**Text**:
☆ ☆ ☆ ☆

The role of a Product Manager is evolving fast. With large language models becoming more capable every quarter, the skills that define great PMs are shifting underneath us.
What's changing
Traditional PM work—writing specs, triaging bugs, running standups—is increasingly augmentable by AI. The PMs who thrive will be the ones who lean into this rather than resist it.
Here are a few trends I'm watching:
- AI-assisted discovery: Using LLMs to synthesize user research, scan support tickets, and surface patterns humans miss.
- Prototype velocity: Tools like Cursor and Claude Code let PMs build functional prototypes without waiting for eng cycles.
- Strategy over execution: As execution gets cheaper, the premium shifts to taste, judgment, and knowing what to build.
What stays the same
Despite all the hype, some fundamentals aren't going anywhere:
- Customer empathy — No model can replace sitting across from a user and watching them struggle with your product.
- Cross-functional leadership — Aligning engineering, design, and business stakeholders still requires human nuance.
- Saying no — The hardest part of product management remains deciding what not to build.
My take
I think we're heading toward a world where every PM is a "technical PM" by default—not because they write production code, but because they use AI tools fluently enough to validate ideas independently. The bar for what one person can ship is about to go way up.

☆ ☆ ☆ ☆

**What is being asked**:
Reproduce the passage of the article on product management starting with "Here are a few" and going on through "what to build.". The listing that follows has no connection to the article on product management.

**Data**:
☆ ☆ ☆ ☆

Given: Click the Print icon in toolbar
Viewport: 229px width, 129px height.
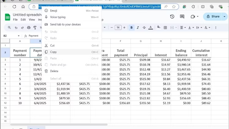Looking at the screenshot, I should coord(29,28).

☆ ☆ ☆ ☆

**Answer to the problem**:
Here are a few trends I'm watching:
- AI-assisted discovery: Using LLMs to synthesize user research, scan support tickets, and surface patterns humans miss.
- Prototype velocity: Tools like Cursor and Claude Code let PMs build functional prototypes without waiting for eng cycles.
- Strategy over execution: As execution gets cheaper, the premium shifts to taste, judgment, and knowing what to build.